#### DATA PROVIDED:
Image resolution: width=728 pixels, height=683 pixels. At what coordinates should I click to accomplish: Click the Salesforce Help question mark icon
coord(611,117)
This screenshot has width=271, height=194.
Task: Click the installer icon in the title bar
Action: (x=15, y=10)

#### EXERCISE DESCRIPTION:
What is needed is a faithful transcription of every entry.

#### ANSWER FOR THIS EXERCISE:
Image resolution: width=728 pixels, height=683 pixels. At what coordinates should I click to accomplish: Click the Salesforce Help question mark icon
coord(611,117)
This screenshot has width=271, height=194.
Task: Click the installer icon in the title bar
Action: (x=15, y=10)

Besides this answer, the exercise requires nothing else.